Question

The sum of the digits of a 2- digit number is 8. When we interchange the digits, it is found that the resulting new number is greater than the original by 18. What is the 2-digit number?​

Answer 1

$\large\underline{\sf{Solution-}}$

$\begin{gathered}\begin{gathered}\bf\: Let-\begin{cases} &\sf{digit \: at \: tens \: place \: be \: y} \\ &\sf{digits \: at \: ones \: place \: be \: x} \end{cases}\end{gathered}\end{gathered}$

$\begin{gathered}\begin{gathered}\bf\: So-\begin{cases} &\sf{number \: formed = 10y + x} \\ &\sf{reverse \: number = 10x + y} \end{cases}\end{gathered}\end{gathered}$

According to statement,

The sum of the digits of a 2- digit number is 8.

$\red{\rm :\longmapsto\:x + y = 8 - - - (1)}$

According to second condition,

When we interchange the digits, it is found that the resulting new number is greater than the original by 18.

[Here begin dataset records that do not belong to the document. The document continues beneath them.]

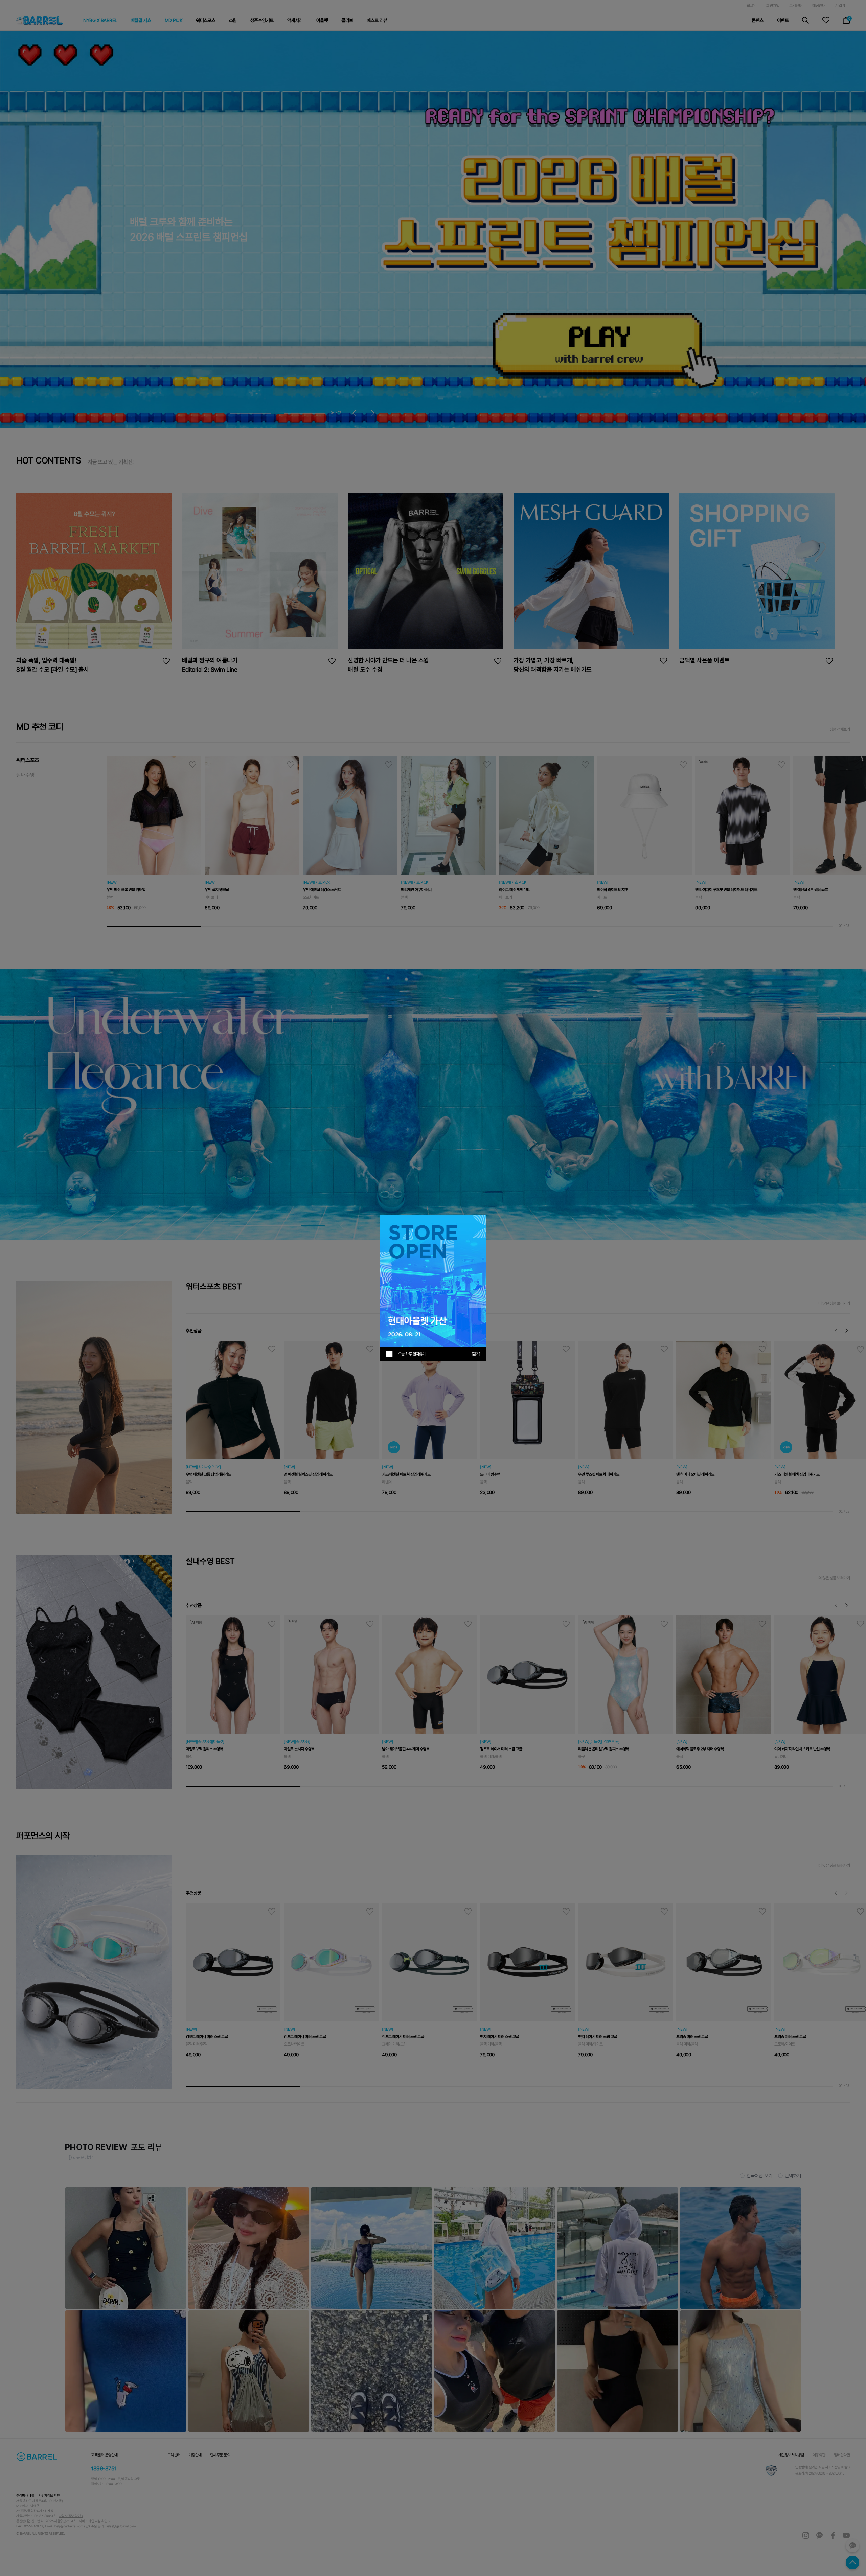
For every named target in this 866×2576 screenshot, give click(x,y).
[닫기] (476, 1354)
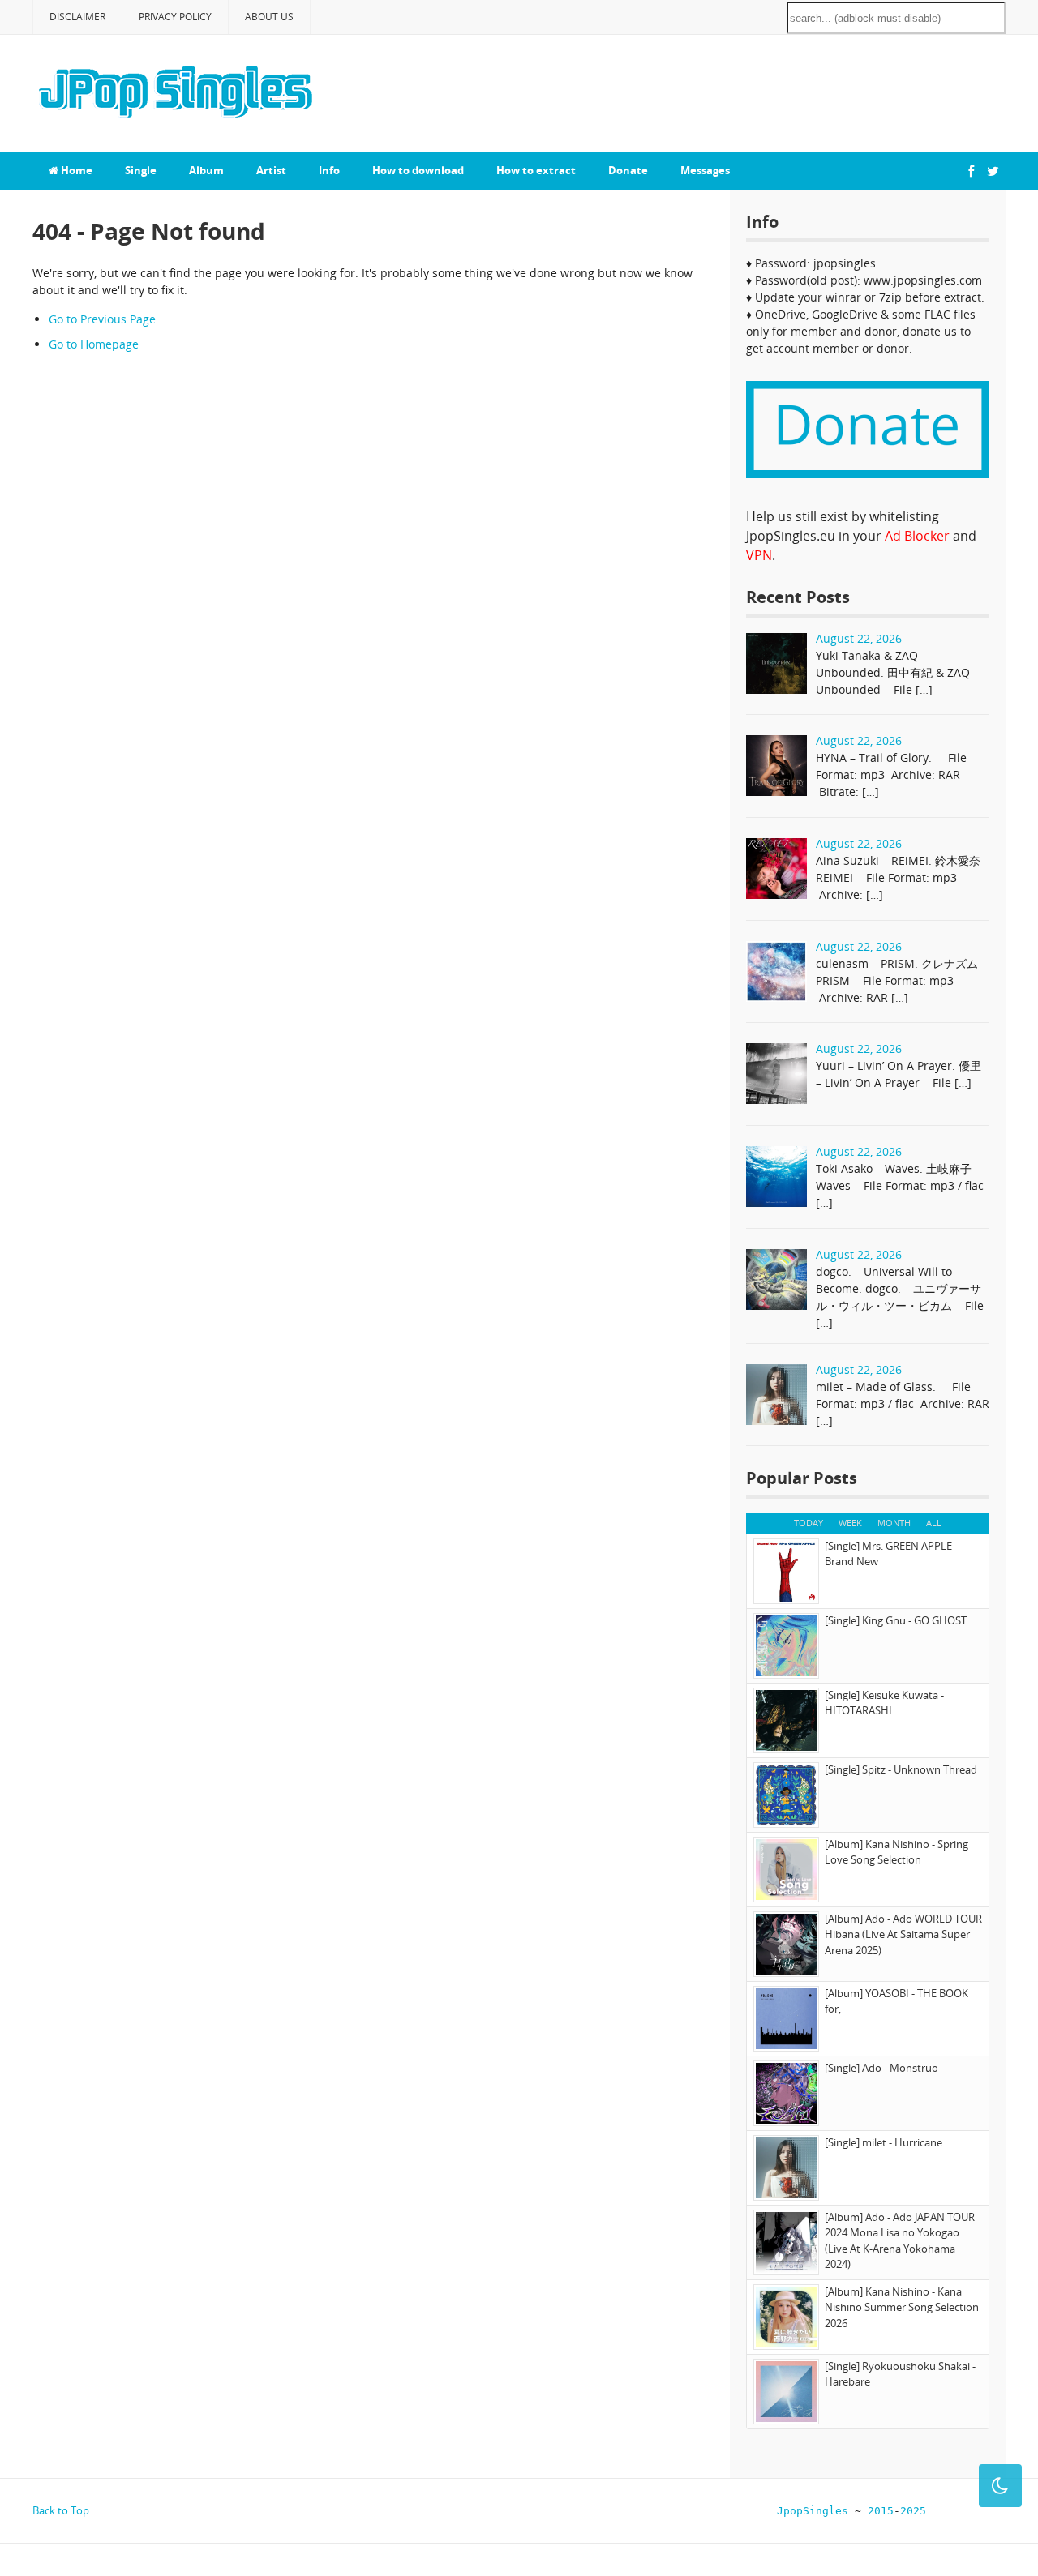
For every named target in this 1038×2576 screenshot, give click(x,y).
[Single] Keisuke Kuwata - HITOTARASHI (884, 1703)
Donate (628, 170)
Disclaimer (77, 17)
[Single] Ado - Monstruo (881, 2067)
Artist (271, 170)
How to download (418, 170)
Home (75, 170)
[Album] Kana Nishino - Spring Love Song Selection (896, 1852)
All (933, 1523)
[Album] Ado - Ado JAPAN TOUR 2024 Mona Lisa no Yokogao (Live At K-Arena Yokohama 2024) (900, 2241)
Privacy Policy (175, 17)
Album (206, 170)
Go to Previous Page (102, 319)
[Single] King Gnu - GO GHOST (896, 1620)
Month (894, 1523)
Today (808, 1523)
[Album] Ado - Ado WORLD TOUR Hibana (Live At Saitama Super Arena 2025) (903, 1934)
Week (850, 1523)
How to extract (536, 170)
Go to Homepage (94, 344)
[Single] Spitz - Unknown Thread (901, 1769)
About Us (269, 17)
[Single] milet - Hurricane (883, 2142)
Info (329, 170)
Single (141, 170)
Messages (705, 170)
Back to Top (60, 2510)
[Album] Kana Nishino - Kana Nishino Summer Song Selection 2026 (902, 2307)
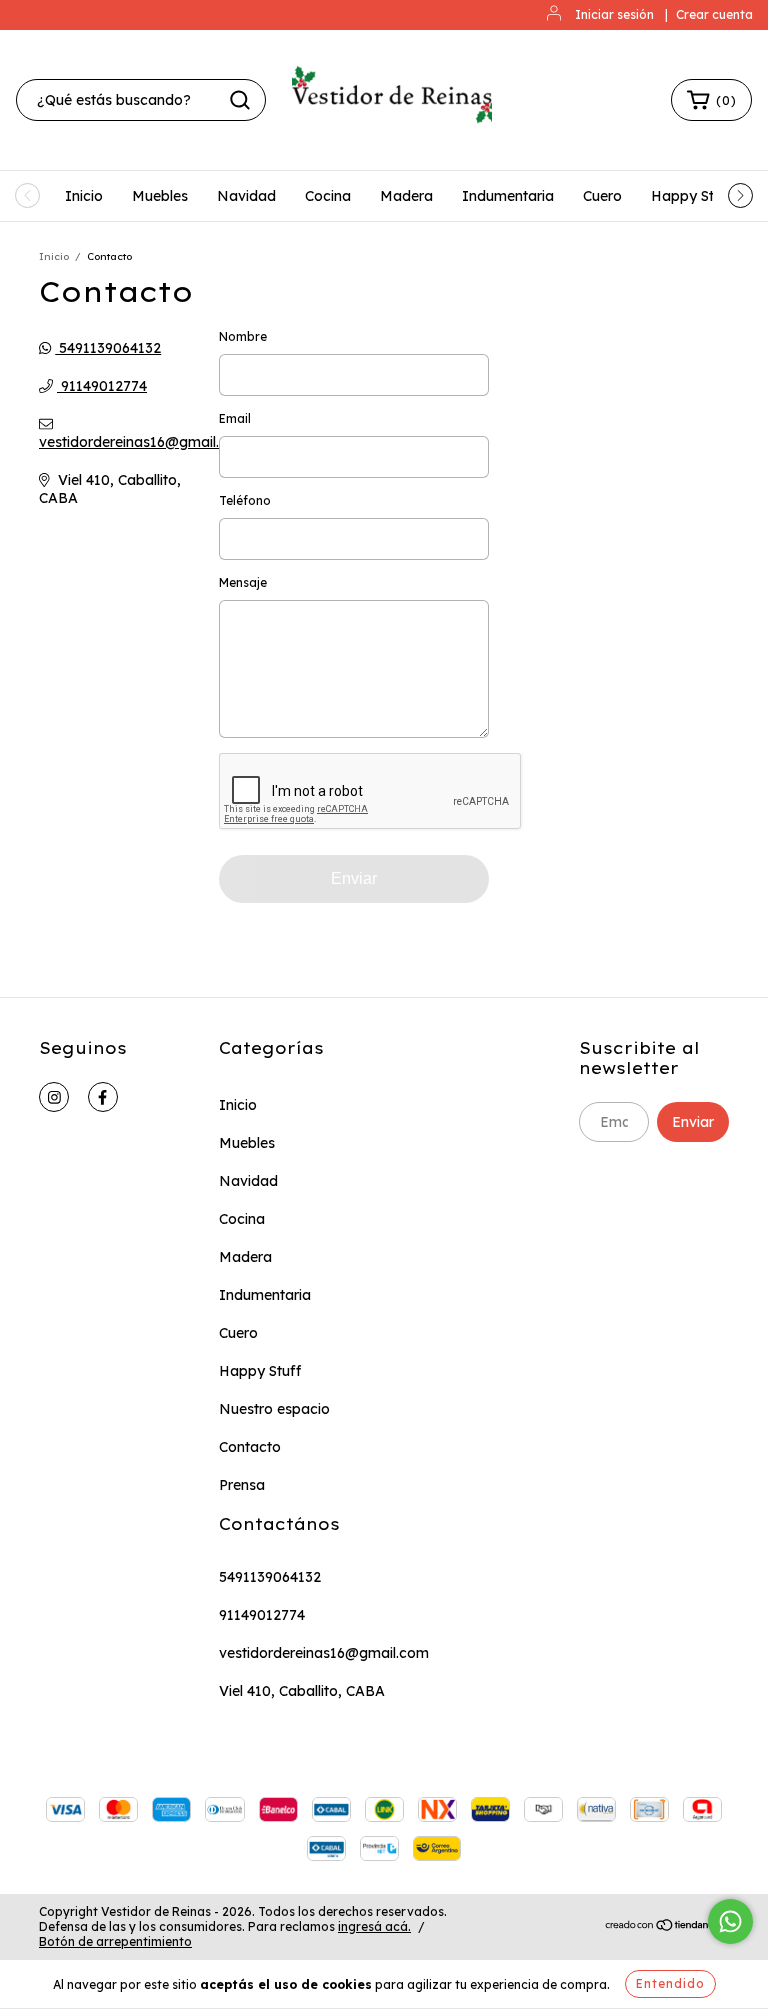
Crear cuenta (714, 14)
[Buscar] (240, 100)
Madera (406, 196)
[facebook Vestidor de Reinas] (103, 1097)
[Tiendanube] (666, 1927)
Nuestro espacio (274, 1409)
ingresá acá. (374, 1926)
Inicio (84, 196)
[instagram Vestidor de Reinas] (54, 1097)
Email (235, 418)
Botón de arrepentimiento (115, 1941)
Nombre (243, 336)
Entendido (670, 1983)
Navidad (246, 196)
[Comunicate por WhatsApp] (730, 1921)
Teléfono (245, 500)
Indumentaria (508, 196)
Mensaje (243, 582)
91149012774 (102, 386)
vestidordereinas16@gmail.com (144, 442)
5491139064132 (108, 348)
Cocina (328, 196)
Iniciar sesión (614, 14)
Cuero (602, 196)
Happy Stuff (692, 196)
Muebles (160, 196)
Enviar (354, 878)
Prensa (242, 1485)
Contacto (250, 1447)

$\green{\rm :\longmapsto\:10x + y = 10y + x + 18}$

$\green{\rm :\longmapsto\:10x + y - 10y - x = 18}$

$\green{\rm :\longmapsto\:9x - 9y = 18}$

$\green{\rm :\longmapsto\:x - y = 2 - - - (2)}$

On adding equation (1) and (2), we get

$\rm :\longmapsto\:2x = 10$

$\bf :\longmapsto\:x = 5 - - - (3)$

On substituting the value of x in equation (1), we get

$\rm :\longmapsto\:5 + y = 8$

$\rm :\longmapsto\:y = 8 - 5$

$\bf :\longmapsto\:y = 3$

$\begin{gathered}\begin{gathered}\bf\: Hence-\begin{cases} &\sf{digit \: at \: tens \: place \: be \: 3} \\ &\sf{digits \: at \: ones \: place \: be \: 5} \end{cases}\end{gathered}\end{gathered}$

$\begin{gathered}\begin{gathered}\bf\: So-\begin{cases} &\sf{number \: formed = 10y + x = 30 + 5 = 35} \\ &\sf{reverse \: number = 10x + y = 50 + 3 = 53} \end{cases}\end{gathered}\end{gathered}$

• Hence, Two digit number is 35.